You don't get that sense in Rubicon. The central character is the only one I can even remember the name for, the others are all still so bland. Will is compelling because we've spent the most time with him and we need someone to sympathize with, so it falls to him. But he's also compelling because Dale is essentially shouldering the load of a LOT of exposition and MAKING him compelling. Honestly, though, I couldn't tell you what the deal with any of the other characters is, based on this episode and the pilot. I can't even tell you their names. There's Mustache Guy, Quirky Brunette, Single Mom, Gruff Boss, and Straight-laced Guy (also, Miranda Richardson). I'm sure we'll get to know them more as the weeks go on, but Rubicon hasn't exactly put its best foot forward in terms of character introduction. There's an attempt to do this via what I guess is the episode's main plotline, which involves Will having to be the boss to a bunch of former colleagues, but this gets so lost in the midst of all of the conspiracy shenanigans that I didn't even realize it was supposed to be the episodic plot for quite a while.

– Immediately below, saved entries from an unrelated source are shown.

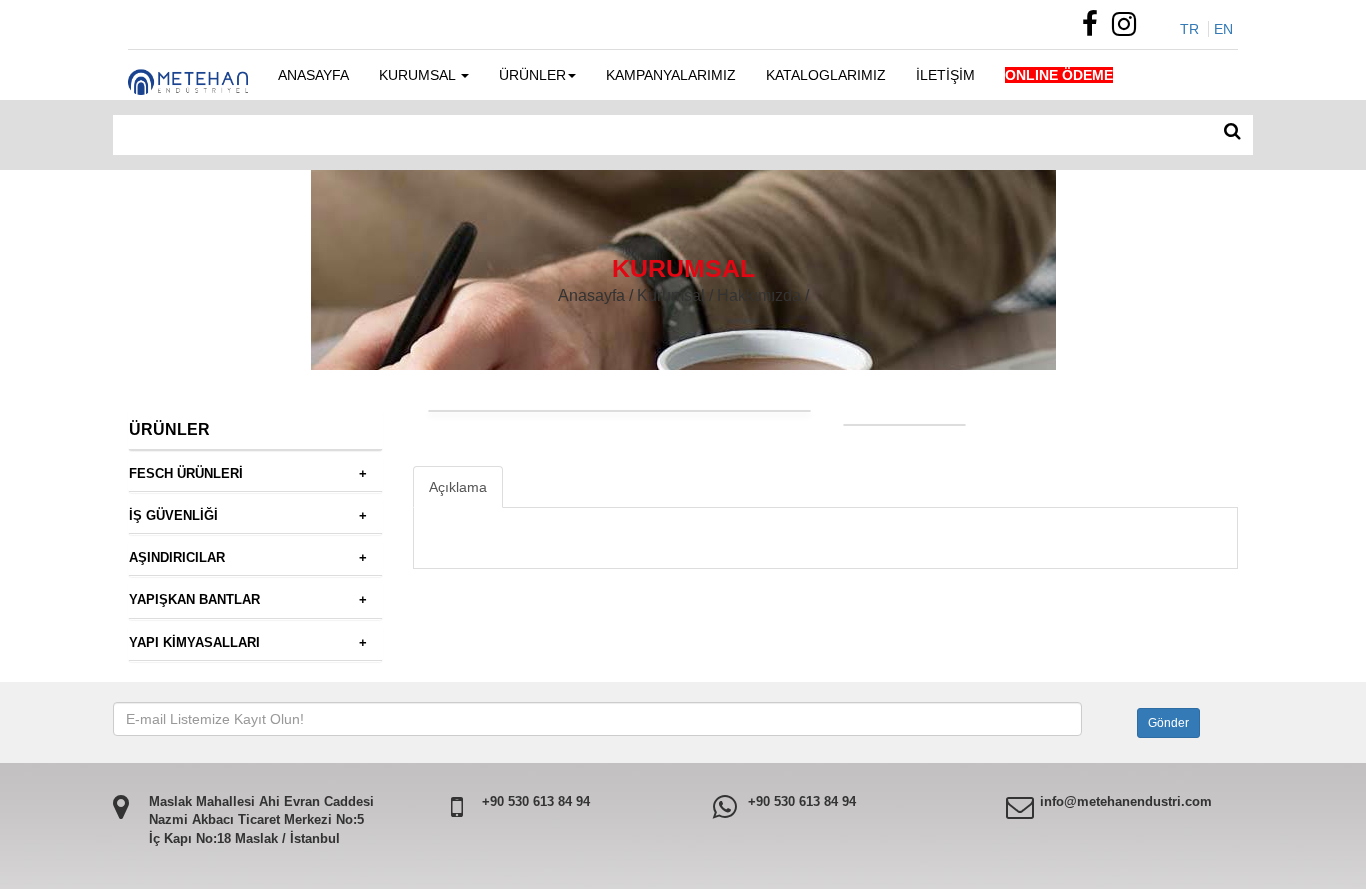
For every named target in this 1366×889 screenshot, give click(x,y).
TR (1189, 29)
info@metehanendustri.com (1126, 801)
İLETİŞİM (945, 75)
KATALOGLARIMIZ (826, 75)
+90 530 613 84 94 (536, 801)
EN (1223, 29)
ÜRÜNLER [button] (532, 75)
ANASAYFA (313, 75)
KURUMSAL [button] (419, 75)
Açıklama (458, 487)
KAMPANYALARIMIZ (671, 75)
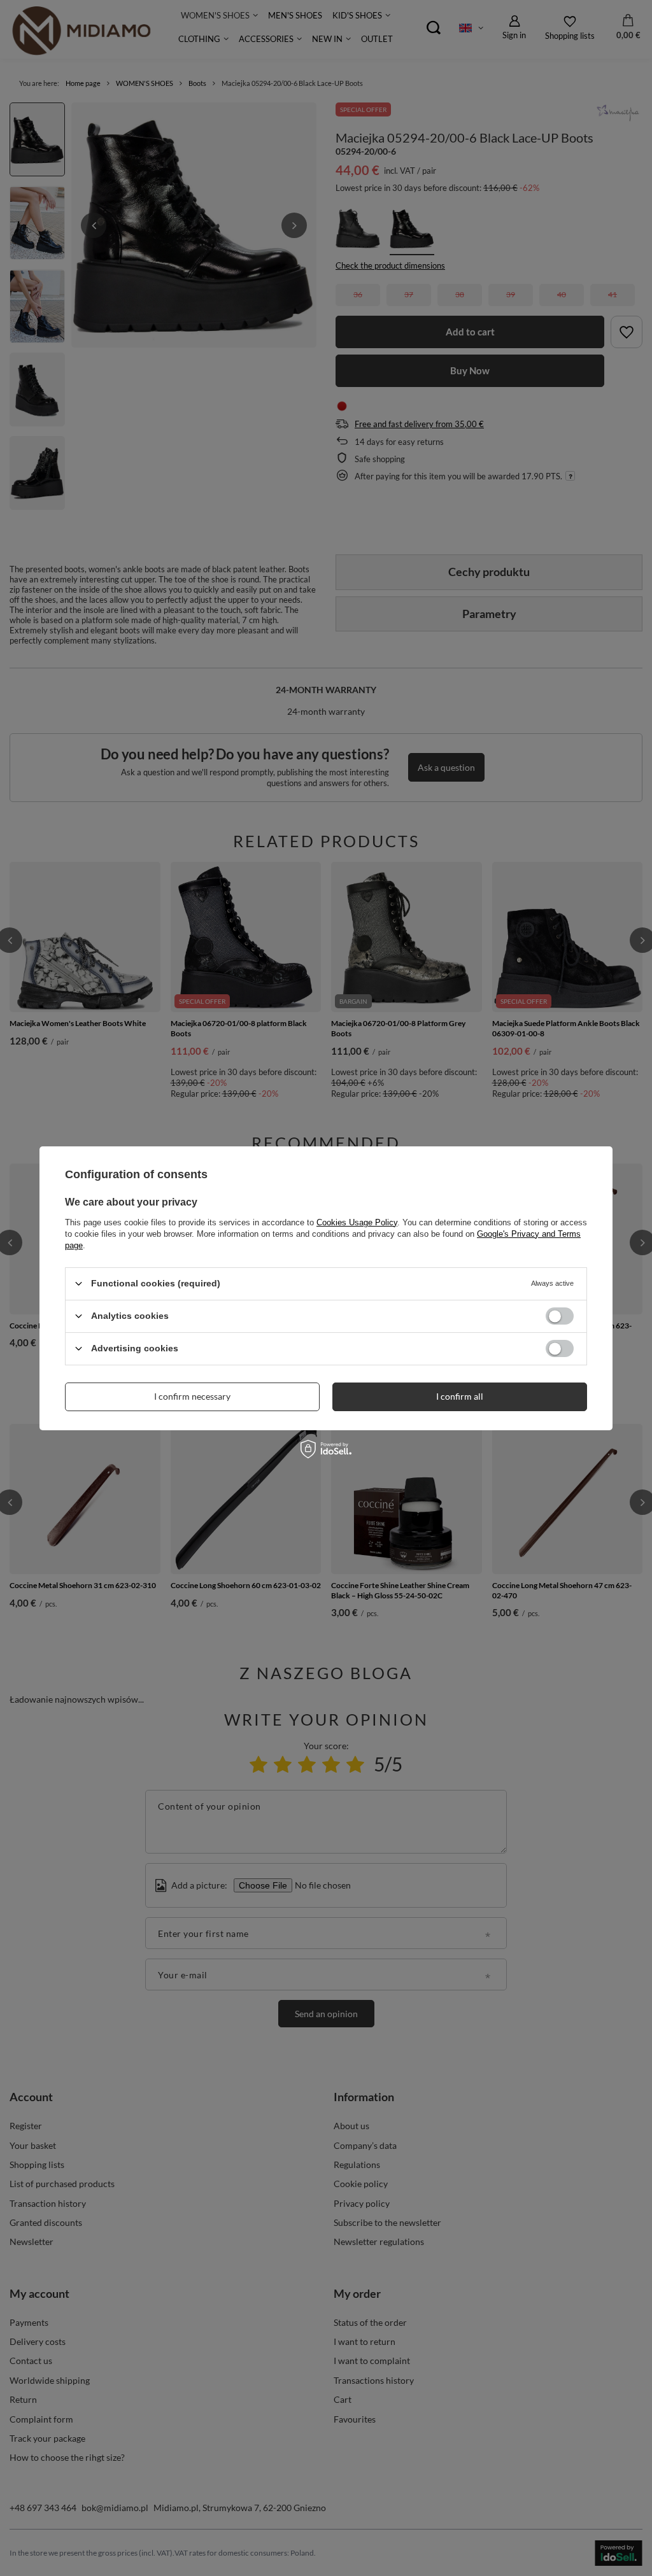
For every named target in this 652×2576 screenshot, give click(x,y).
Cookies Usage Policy (356, 1222)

And yet, there's something to the texture of the show that is immediately compelling to me, that goes beyond the fact that I tend to like this kind of show. There's a real world-weariness to it, a sense of a civilization teetering on the brink of dystopia. And there's always a sense of just how much staring at papers and looking for little details has warped the minds of the people who work at the think tank, how it's made the possibility that the conspirators won't have to push Will toward suicide and can, instead, just wait for him to jump that much more plausible. The series also looks like it feels - dense and dank and impossibly crowded with terrifying potentialities. There's dumb stuff - Will manages to avoid getting run over by a taxi because he stops to pick up a lucky rabbit's foot?! - but I like the feel Rubicon gives me, even as I don't like the nuts and bolts.

Stray observations:

  • Oooooh … Single Mom is an informant. Honestly, that's a revelation that might have been better held for midseason, unless the show already knew we'd be expecting an informant and wanted to use our knowledge of her secret against us as the season went on. That would be a better move if she were anything beyond "Single Mom."
  • I kind of like Quirky Brunette in spite of myself. It's obvious that there's something going on with her, and I hope to find out just what it is.

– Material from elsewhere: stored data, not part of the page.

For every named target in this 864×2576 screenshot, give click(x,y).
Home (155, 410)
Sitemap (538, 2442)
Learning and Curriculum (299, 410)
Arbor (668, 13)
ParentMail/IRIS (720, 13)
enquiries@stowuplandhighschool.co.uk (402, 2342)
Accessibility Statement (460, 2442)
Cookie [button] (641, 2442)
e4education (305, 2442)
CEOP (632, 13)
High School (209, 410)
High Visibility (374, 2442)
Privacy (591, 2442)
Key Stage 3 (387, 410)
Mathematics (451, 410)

  • I still find the soundtrack for the series overbearing, almost to a fault, as if they don't trust us to find Dale solving a code (or nearly getting run over by a taxi) compelling events on their own.
  • I suspect we'll be waiting quite a while to figure out how Miranda Richardson ties into everything here.
  • There's been a lot of talk about the creative upheaval on the show - creator Jason Horwitch was pushed out after … well, it's not clear after what, but a creative dispute with AMC is most likely, and veteran TV hand Henry Brommell was brought in from episode two on - but I don't think it will necessarily sink the show. Brommell's a guy who's been bombing around TV for a while, and AMC made the change early enough that he can rebrand the show as his own, if he really wants to, or just spice up the outline Horwitch had for the series. It's not a GOOD sign, but it's also not the sign of sure disaster many want to see it as.